## [Problem statement]
List all the lines in these records that hold "Power".

## [Entries provided]
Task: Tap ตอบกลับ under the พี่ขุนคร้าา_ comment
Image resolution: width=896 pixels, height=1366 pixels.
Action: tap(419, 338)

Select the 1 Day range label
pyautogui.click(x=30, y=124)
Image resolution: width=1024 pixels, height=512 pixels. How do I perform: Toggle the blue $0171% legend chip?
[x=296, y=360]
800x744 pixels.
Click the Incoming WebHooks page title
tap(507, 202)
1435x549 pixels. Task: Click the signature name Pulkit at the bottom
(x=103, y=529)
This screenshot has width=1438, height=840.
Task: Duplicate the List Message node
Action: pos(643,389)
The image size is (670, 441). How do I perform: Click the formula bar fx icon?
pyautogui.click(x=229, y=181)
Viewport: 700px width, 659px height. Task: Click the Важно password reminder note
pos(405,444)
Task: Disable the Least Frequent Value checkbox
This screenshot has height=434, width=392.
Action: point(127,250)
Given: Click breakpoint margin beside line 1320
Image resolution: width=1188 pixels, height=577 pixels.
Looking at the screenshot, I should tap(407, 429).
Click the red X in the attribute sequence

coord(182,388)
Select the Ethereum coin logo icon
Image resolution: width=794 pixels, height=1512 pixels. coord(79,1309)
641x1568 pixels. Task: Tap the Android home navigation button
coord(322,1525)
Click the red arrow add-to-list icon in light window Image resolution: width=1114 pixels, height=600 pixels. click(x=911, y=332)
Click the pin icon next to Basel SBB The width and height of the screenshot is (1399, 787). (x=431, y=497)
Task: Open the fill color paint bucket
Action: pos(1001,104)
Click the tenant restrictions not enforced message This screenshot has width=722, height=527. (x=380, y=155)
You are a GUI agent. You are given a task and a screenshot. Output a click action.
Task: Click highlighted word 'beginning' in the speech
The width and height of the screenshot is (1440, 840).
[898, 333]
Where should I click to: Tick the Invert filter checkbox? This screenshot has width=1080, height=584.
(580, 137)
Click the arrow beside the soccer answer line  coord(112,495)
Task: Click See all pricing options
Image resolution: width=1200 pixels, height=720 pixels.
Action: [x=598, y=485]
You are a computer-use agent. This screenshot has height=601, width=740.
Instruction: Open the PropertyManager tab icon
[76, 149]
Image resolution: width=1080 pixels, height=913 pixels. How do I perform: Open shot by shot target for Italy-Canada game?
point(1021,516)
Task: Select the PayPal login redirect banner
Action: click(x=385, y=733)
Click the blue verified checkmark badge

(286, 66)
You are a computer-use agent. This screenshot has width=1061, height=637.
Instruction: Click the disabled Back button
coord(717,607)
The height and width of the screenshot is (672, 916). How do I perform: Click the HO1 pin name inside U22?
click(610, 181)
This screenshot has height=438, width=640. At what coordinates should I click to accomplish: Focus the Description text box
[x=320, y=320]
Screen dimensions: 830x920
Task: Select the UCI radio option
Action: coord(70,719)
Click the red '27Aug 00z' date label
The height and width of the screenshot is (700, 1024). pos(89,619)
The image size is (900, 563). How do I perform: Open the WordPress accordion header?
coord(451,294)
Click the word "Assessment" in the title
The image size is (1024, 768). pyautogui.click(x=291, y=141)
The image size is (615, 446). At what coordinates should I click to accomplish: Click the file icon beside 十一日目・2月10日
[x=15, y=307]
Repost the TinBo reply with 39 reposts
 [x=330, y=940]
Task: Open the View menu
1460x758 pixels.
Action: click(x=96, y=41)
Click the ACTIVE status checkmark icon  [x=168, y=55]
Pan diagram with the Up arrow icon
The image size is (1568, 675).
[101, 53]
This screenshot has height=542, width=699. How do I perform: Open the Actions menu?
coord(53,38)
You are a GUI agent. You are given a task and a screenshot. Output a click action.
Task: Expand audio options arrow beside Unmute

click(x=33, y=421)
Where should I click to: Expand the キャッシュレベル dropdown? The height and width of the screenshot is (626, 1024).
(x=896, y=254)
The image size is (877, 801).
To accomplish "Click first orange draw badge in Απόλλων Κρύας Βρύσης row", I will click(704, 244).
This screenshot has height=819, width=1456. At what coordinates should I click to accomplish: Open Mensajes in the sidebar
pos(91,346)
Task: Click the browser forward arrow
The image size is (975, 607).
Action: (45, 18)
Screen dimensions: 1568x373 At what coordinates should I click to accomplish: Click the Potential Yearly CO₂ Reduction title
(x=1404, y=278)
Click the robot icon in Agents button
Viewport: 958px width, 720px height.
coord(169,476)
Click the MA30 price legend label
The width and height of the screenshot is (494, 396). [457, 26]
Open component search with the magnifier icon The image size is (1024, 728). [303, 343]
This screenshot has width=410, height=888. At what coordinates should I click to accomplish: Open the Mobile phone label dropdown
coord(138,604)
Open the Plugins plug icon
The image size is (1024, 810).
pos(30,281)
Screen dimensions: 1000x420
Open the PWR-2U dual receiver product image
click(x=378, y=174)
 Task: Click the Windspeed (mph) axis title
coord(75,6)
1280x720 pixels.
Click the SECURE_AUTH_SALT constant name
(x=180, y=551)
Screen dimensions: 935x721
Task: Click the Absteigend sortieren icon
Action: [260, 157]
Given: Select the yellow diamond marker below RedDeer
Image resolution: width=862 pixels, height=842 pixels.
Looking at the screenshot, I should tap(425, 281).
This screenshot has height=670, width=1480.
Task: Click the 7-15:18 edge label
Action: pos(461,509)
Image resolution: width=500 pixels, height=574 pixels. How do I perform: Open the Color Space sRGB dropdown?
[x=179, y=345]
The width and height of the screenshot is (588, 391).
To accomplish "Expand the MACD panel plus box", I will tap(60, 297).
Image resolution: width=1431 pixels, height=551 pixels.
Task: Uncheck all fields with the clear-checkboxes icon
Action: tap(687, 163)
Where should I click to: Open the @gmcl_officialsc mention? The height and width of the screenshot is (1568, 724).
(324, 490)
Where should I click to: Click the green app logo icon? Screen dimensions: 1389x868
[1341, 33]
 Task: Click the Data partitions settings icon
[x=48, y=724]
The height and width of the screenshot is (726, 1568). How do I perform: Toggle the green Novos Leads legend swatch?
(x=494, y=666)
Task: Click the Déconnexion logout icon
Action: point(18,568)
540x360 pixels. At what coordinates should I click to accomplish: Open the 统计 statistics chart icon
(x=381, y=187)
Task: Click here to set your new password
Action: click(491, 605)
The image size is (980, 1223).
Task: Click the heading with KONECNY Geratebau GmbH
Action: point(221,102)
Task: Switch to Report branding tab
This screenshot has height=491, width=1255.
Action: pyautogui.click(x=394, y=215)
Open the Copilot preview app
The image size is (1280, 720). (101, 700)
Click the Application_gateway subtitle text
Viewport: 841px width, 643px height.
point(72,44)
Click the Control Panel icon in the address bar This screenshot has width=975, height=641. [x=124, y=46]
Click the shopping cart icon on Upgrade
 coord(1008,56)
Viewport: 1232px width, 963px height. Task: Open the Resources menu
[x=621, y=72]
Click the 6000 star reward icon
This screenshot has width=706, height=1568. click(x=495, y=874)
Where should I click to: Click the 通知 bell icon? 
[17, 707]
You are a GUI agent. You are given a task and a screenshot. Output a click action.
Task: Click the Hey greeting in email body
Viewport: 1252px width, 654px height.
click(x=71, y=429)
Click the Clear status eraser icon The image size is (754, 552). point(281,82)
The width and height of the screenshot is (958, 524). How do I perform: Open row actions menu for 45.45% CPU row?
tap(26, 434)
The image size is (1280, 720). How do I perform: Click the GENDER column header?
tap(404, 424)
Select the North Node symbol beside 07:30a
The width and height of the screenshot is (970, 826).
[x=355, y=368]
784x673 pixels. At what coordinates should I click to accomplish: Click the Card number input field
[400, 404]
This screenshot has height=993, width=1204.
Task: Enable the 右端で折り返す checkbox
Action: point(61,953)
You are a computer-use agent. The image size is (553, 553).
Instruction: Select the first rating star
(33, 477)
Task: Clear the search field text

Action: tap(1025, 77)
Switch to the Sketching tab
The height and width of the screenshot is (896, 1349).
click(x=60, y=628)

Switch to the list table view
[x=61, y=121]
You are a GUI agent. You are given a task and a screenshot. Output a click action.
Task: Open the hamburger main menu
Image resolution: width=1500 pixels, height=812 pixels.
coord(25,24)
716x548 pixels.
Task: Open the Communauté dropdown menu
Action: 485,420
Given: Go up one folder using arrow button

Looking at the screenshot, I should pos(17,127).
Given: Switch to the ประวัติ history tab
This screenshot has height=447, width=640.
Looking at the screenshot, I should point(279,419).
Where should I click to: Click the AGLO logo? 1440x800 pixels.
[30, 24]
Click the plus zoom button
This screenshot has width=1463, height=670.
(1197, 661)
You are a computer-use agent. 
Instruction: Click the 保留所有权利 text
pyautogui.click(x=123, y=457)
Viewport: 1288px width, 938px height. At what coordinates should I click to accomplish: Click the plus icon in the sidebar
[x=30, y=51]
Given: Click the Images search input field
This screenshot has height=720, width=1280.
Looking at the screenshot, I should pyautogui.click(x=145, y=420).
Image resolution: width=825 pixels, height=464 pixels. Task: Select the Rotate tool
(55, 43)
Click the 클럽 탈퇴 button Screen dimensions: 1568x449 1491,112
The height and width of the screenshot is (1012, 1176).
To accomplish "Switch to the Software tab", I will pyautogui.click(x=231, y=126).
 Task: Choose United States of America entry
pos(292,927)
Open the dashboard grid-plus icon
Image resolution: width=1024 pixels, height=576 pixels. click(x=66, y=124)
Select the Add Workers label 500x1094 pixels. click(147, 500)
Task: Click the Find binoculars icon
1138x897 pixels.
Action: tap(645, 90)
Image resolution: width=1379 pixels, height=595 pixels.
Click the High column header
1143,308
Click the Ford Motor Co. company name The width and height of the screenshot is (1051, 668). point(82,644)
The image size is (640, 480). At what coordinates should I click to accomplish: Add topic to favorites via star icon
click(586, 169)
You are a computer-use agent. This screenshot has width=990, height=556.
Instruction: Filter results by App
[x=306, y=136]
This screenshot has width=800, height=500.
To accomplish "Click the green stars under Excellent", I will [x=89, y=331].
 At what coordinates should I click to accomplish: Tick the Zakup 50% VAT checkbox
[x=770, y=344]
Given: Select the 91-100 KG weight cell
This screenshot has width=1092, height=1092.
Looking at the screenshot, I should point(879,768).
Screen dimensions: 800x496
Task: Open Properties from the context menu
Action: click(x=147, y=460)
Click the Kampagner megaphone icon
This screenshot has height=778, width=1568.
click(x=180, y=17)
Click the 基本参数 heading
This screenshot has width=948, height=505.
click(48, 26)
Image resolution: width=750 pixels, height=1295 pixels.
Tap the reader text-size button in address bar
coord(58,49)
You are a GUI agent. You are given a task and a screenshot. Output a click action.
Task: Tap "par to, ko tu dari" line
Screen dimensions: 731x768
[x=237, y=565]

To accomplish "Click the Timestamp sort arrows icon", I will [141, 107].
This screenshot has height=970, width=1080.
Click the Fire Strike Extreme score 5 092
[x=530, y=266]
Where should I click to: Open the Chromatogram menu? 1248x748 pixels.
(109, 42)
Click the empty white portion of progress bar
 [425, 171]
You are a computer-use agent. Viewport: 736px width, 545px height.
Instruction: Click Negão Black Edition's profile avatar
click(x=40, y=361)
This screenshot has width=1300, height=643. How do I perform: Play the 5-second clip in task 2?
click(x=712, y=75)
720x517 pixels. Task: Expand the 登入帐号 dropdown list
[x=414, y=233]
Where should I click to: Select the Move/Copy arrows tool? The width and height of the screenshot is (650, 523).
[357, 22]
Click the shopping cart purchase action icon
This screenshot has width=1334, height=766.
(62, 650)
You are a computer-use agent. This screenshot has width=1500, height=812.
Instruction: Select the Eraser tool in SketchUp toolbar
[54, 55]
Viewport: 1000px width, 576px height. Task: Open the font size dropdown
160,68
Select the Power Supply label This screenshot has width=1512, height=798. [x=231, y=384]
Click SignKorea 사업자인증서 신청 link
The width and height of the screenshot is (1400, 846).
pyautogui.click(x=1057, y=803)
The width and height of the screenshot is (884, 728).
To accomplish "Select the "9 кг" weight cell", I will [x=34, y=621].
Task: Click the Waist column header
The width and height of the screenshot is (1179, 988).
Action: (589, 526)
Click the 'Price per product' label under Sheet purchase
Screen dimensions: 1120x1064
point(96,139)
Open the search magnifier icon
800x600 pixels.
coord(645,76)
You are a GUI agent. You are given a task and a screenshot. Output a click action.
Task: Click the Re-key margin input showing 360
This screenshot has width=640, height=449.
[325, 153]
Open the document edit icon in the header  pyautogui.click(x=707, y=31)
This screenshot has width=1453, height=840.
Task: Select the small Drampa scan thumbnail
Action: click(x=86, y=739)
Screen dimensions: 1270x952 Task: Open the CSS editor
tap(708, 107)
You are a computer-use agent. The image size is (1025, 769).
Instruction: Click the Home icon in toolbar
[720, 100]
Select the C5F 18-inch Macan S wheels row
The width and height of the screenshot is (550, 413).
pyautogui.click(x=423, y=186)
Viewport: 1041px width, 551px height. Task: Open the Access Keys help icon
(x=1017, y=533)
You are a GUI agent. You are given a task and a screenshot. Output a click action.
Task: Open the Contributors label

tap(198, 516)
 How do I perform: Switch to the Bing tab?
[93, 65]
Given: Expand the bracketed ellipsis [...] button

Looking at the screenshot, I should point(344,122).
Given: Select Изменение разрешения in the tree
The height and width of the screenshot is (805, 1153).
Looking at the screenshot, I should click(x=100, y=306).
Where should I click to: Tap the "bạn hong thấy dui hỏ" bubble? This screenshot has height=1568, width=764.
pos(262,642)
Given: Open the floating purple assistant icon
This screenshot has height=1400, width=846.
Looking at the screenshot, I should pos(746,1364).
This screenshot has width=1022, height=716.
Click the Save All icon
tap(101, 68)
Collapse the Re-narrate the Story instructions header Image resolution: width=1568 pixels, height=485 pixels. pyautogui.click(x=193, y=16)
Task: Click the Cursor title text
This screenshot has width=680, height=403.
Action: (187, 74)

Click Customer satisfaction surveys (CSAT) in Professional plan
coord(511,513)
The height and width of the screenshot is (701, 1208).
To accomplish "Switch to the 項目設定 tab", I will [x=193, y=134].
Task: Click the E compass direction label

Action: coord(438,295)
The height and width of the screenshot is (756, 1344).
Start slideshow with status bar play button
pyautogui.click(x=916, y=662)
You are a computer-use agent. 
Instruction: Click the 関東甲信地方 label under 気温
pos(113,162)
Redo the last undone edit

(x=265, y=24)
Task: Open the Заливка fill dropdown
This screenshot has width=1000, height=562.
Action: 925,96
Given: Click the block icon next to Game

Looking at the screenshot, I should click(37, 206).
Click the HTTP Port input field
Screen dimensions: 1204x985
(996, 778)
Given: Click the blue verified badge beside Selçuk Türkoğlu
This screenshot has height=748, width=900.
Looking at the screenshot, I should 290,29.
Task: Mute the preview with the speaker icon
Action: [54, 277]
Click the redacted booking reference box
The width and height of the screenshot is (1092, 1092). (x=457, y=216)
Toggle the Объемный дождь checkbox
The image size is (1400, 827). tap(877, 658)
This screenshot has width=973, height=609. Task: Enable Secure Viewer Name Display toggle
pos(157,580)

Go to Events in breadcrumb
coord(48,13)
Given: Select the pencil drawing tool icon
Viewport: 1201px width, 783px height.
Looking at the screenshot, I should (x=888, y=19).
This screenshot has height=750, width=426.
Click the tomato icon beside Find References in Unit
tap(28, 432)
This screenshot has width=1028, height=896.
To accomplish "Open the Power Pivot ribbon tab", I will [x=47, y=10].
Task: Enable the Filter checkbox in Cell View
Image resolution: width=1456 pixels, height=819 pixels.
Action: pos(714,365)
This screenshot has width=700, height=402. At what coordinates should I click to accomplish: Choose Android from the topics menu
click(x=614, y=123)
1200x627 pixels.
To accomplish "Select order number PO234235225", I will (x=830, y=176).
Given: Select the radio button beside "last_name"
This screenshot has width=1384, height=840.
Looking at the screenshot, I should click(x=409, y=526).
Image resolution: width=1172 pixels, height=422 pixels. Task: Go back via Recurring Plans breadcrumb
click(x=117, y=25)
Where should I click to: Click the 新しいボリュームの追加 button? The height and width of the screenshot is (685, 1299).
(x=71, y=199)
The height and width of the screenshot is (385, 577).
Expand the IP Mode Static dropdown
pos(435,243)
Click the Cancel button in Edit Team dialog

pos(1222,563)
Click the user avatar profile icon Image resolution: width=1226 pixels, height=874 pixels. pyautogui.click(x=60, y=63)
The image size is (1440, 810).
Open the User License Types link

## [Result of the exercise]
Select the Power Supply label This screenshot has width=1512, height=798. [x=231, y=384]
To accomplish "Open the Power Pivot ribbon tab", I will [x=47, y=10].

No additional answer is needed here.